--- DATA EXCERPTS ---

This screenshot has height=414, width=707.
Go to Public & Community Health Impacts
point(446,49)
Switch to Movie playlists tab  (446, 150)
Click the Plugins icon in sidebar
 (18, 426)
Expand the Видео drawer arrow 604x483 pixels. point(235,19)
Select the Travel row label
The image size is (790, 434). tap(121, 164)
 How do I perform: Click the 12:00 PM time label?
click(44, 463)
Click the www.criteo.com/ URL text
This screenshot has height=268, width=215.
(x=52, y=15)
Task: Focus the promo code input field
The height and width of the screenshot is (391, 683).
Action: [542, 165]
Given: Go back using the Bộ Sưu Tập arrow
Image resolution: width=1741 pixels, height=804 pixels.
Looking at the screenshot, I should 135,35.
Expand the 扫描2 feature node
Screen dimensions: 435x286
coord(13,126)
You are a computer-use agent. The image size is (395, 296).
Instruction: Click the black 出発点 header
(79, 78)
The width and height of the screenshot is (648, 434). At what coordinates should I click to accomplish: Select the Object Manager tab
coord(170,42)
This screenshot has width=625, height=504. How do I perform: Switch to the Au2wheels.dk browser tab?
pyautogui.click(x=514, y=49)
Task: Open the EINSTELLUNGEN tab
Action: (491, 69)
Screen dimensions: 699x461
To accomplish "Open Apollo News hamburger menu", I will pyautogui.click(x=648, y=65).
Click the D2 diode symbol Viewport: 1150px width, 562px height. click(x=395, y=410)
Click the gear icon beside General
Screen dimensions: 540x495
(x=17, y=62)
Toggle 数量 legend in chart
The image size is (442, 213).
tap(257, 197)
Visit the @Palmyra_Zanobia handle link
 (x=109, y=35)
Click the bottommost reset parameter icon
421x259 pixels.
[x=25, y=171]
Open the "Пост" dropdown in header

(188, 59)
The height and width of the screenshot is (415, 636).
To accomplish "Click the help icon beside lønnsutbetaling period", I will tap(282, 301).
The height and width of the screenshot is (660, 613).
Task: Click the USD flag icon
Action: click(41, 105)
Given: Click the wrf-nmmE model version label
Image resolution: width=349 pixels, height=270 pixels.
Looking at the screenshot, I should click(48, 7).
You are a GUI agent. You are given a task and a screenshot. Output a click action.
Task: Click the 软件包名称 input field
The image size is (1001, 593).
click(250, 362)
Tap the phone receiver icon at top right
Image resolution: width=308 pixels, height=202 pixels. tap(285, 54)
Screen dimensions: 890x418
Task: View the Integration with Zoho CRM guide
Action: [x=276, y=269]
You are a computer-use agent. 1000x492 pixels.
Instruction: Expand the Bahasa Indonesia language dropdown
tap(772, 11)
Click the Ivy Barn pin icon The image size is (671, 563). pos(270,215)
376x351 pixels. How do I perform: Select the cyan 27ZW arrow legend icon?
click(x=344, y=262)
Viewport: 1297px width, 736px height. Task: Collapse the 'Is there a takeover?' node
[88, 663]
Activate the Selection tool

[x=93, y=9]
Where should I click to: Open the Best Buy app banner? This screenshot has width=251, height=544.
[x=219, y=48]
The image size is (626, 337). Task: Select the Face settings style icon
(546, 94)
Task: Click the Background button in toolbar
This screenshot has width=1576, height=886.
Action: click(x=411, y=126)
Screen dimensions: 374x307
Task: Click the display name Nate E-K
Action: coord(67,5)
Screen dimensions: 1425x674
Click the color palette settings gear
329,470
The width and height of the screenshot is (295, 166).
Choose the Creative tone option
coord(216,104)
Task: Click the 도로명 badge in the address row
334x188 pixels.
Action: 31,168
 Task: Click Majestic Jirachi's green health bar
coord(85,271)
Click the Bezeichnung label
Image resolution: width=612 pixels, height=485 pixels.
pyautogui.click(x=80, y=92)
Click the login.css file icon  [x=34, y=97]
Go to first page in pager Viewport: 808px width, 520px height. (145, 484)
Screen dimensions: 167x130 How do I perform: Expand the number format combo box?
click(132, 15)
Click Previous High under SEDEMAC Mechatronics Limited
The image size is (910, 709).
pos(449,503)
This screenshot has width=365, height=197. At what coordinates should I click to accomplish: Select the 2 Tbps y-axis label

---

> [AIM OF THE TASK]
Starting at the line that contains "Click the color palette settings gear", retype every line through the end of the records exactly, and nothing else.

> [RESULT]
Click the color palette settings gear
329,470
The width and height of the screenshot is (295, 166).
Choose the Creative tone option
coord(216,104)
Task: Click the 도로명 badge in the address row
334x188 pixels.
Action: 31,168
 Task: Click Majestic Jirachi's green health bar
coord(85,271)
Click the Bezeichnung label
Image resolution: width=612 pixels, height=485 pixels.
pyautogui.click(x=80, y=92)
Click the login.css file icon  [x=34, y=97]
Go to first page in pager Viewport: 808px width, 520px height. (145, 484)
Screen dimensions: 167x130 How do I perform: Expand the number format combo box?
click(132, 15)
Click Previous High under SEDEMAC Mechatronics Limited
The image size is (910, 709).
pos(449,503)
This screenshot has width=365, height=197. At what coordinates should I click to accomplish: Select the 2 Tbps y-axis label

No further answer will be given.